Avec James Cagney, Ralph Bellamy, Patricia Ellis, Alice White, Robert Emmet O'Connor, Robert Barrat, Tom Wilson, Hobart Cavanaugh
Scénario de Allen Rivkin, P. J. Wolfson
D'après Danny Ahearn
Musique de Leo F. Forbstein
Photo de Sol Polito
Produit par Raymond Griffith

RESUME
Un truand qui a passé plusieurs années en prison décide à sa sortie de reprendre le droit chemin. Il se présente à une place de journaliste, mais ne sachant pas écrire il n'est pas retenu. Tout s’arrangera lorsqu'il ramènera la photo d'un forcené.

COMMENTAIRE
Alors qu’il a déjà tourné dans six films depuis « L’ennemi public » qui le révèle en 1931, c’est la première fois que James Cagney endosse à nouveau l’habit du caïd. Finalement, l’habit lui va si bien que la Warner lui fera jouer ce type de personnage dans deux autres films cette année, ce sera « The Mayor of Hell » et « Le tombeur». Il faudra cependant attendre « Les anges aux figures sales » et « Les fantastiques années vingt », sortis à la fin des années trente, pour qu’il retrouve un véritable rôle de salaud comparable à celui qu’il campe dans « L’ennemi public ». Car dans ces trois films de 1933 (il en tournera cinq en tout cette année-là) il demeure plutôt sympathique et ce malgré des attitudes parfois ambiguës. C’est toujours un mafieu qui se découvre une vocation pour une activité susceptible de le racheter au yeux de la morale : il devient éducateur dans « The Mayor of Hell », acteur à succès dans « Le tombeur » et journaliste ici. Conscient que le tempérament hâbleur et tête brûlée de Cagney - qui lui a valu son succès - s’accommode difficilement avec un héros foncièrement gentil, la Warner - où il est sous contrat - lui fait interpréter des personnages de héros moralement équivoque. De ce fait, s’il devient journaliste ici, c’est pour un journal à la réputation douteuse qui recherche le sensationnel avant tout, et s’il est embauché, c’est pour avoir dérobé la photo de mariage d’un forcené qui vient de perdre sa femme dans un incendie. Le traitement plutôt bon enfant rend toutefois acceptable ces initiatives contestables. De même, si la morale est sauve lorsqu’il prend en photo un truand tombant sous les balles, c’est parce qu’auparavant il est venu en aide à la femme et aux enfants de celui-ci.
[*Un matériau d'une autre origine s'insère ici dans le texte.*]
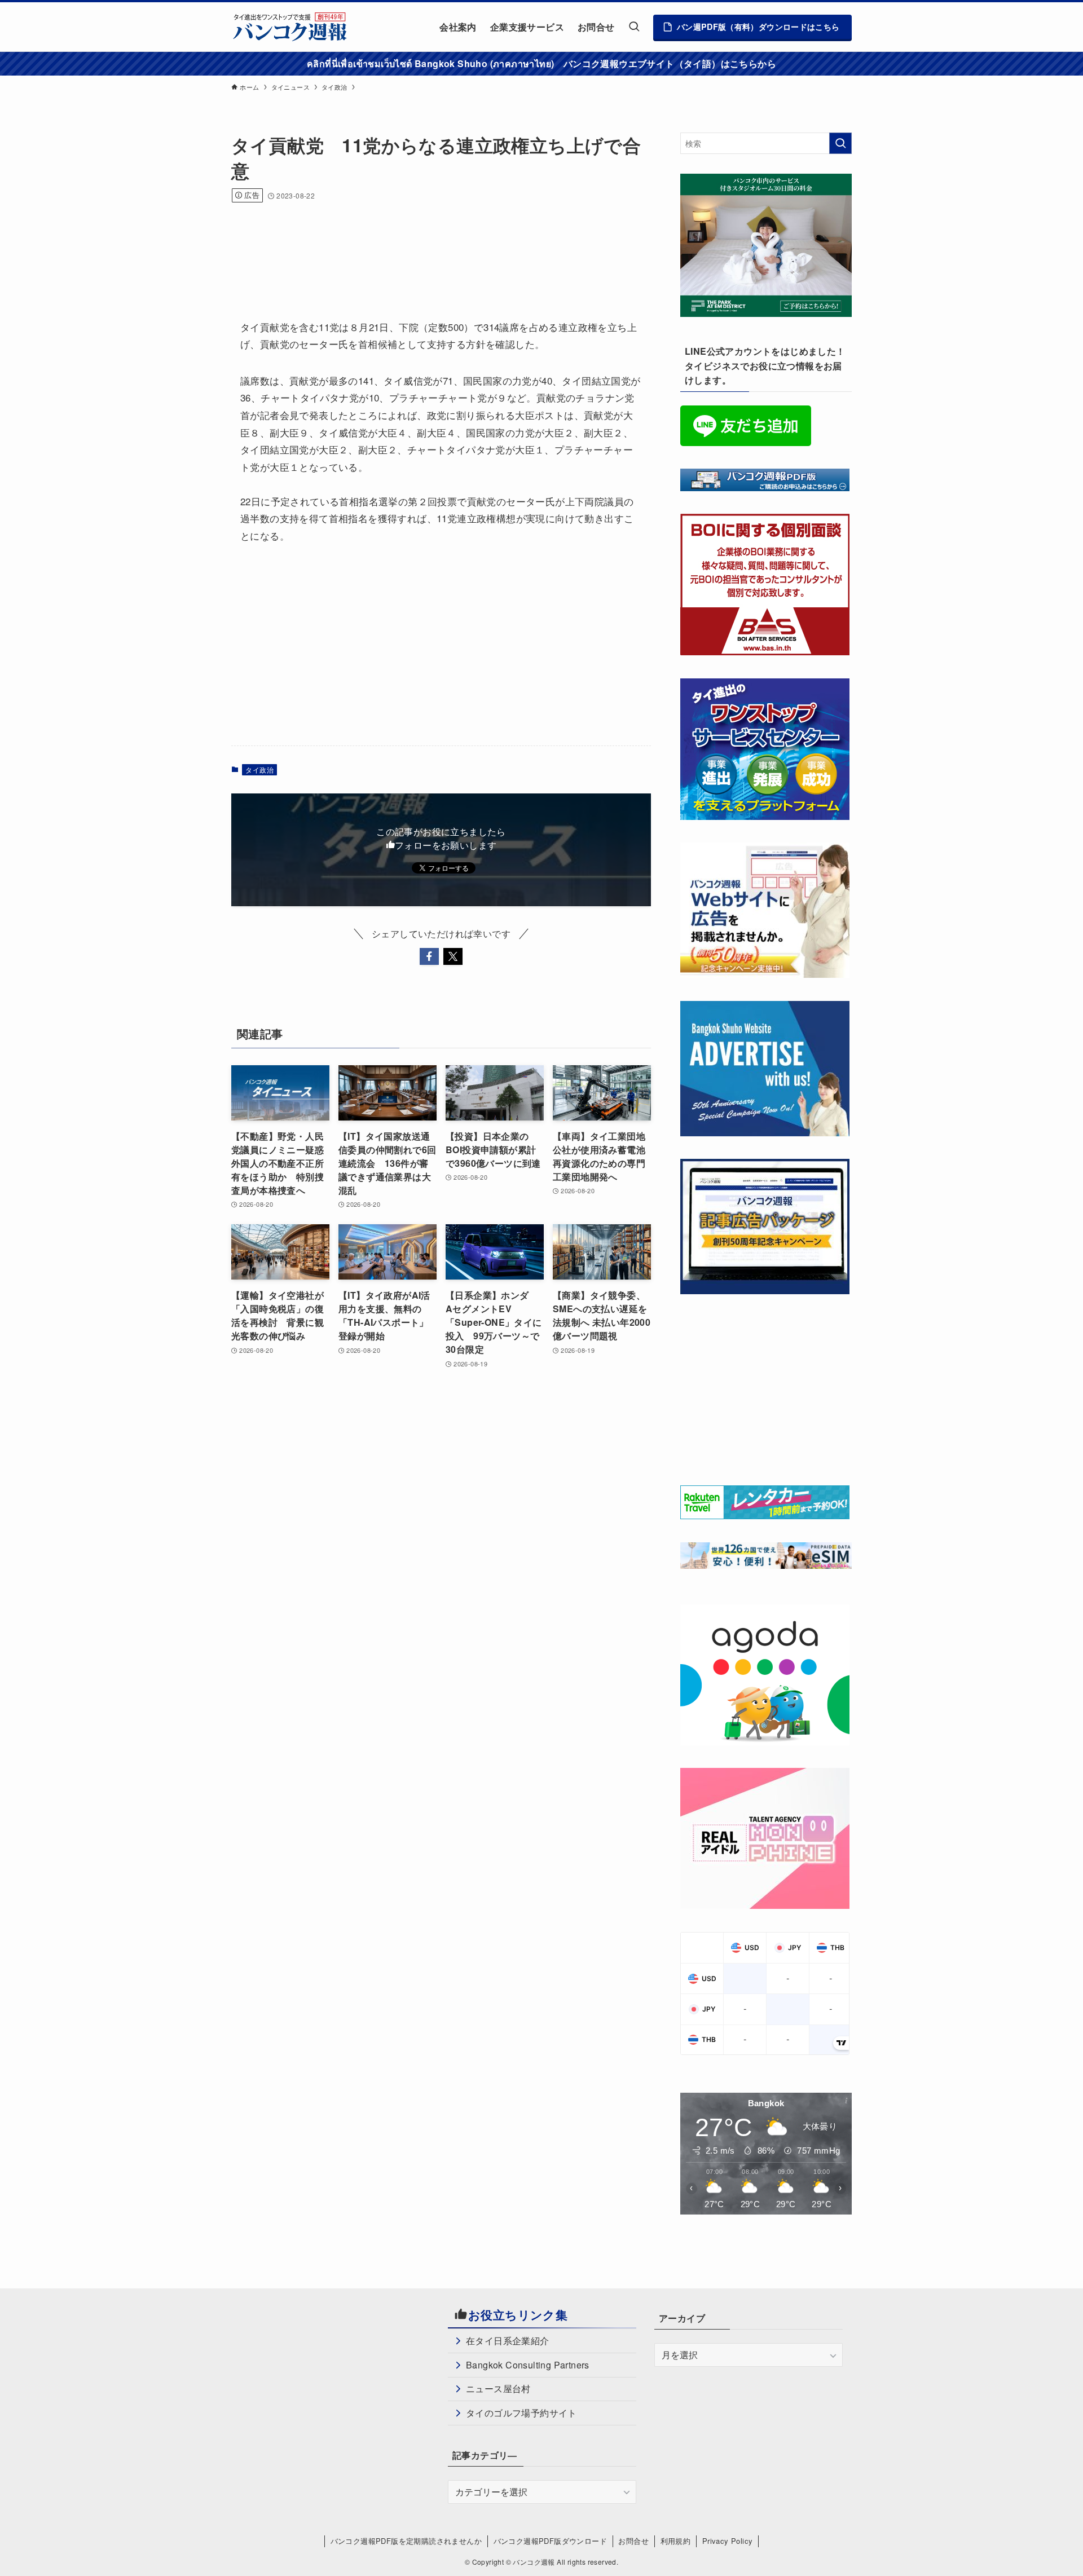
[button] (429, 956)
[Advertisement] (436, 245)
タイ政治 (259, 769)
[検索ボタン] (634, 26)
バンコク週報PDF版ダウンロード (550, 2540)
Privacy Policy (727, 2540)
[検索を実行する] (840, 143)
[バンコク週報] (289, 26)
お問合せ (633, 2540)
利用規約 (676, 2540)
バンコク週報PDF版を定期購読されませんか (406, 2540)
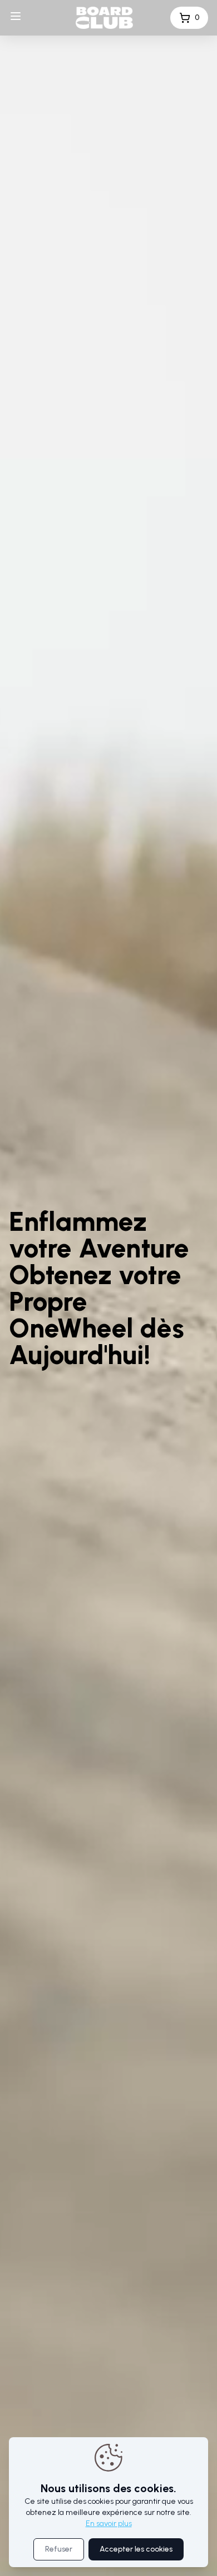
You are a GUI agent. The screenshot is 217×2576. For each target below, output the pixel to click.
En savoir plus (109, 2523)
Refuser (58, 2549)
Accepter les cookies (136, 2549)
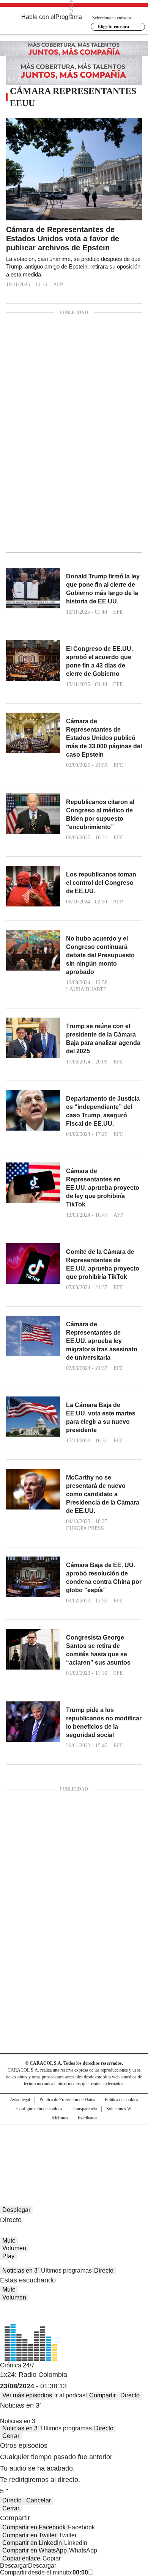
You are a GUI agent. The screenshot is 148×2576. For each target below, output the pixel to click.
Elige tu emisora (113, 26)
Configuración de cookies (39, 2108)
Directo (103, 2270)
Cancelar (38, 2500)
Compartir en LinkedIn (32, 2543)
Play (8, 2256)
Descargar (14, 2565)
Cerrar (10, 2436)
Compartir (102, 2395)
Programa (68, 17)
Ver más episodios (27, 2395)
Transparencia (84, 2108)
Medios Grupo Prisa (74, 2159)
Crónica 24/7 (17, 2365)
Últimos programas (66, 2270)
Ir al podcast (70, 2395)
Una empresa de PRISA (74, 2141)
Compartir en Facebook (34, 2527)
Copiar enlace (21, 2558)
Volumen (14, 2248)
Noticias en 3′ (20, 2270)
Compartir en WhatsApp (34, 2550)
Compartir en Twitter (29, 2535)
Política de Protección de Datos (67, 2099)
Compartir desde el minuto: (44, 2572)
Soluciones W (118, 2108)
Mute (9, 2240)
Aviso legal (20, 2099)
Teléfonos (59, 2117)
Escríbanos (88, 2117)
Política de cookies (121, 2099)
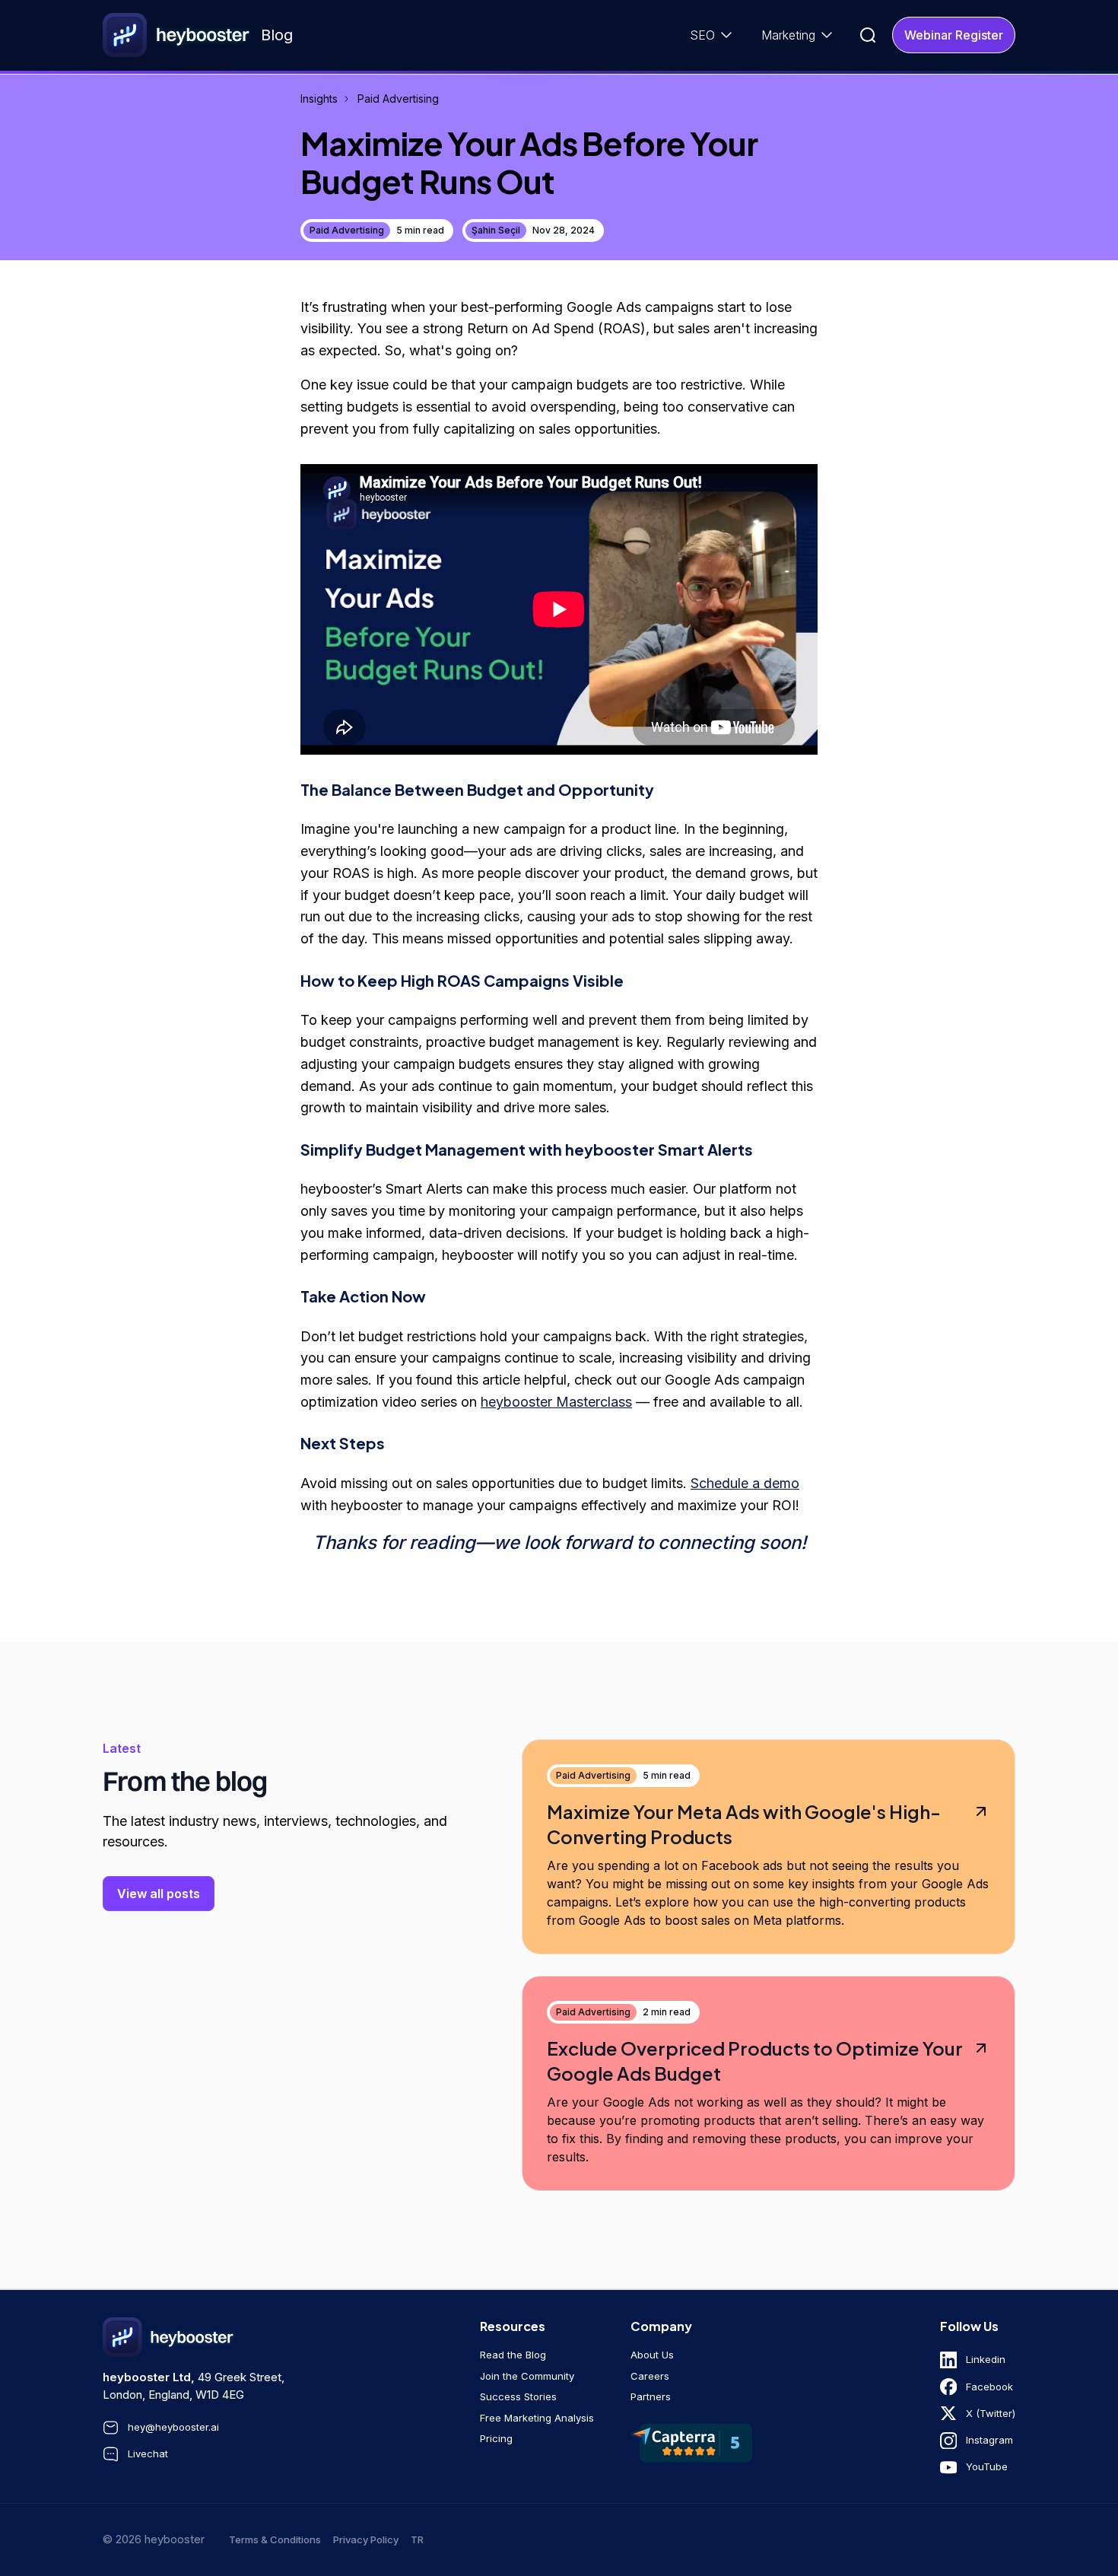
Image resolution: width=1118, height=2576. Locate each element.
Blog (277, 35)
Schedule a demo (745, 1483)
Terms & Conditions (275, 2539)
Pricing (496, 2438)
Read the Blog (513, 2355)
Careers (649, 2376)
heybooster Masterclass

Mais tenter d’en faire continuellement un mauvais garçon à qui l’on pardonne tout est une tâche difficile. Lorgnant ouvertement sur le pamplemousse écrasé sur la joue de Mae Clark dans « L’ennemi public », Cagney se montre à plusieurs reprises violent avec une jeune femme, des actes gratuits qui dans ce contexte sont à la limite du politiquement correct.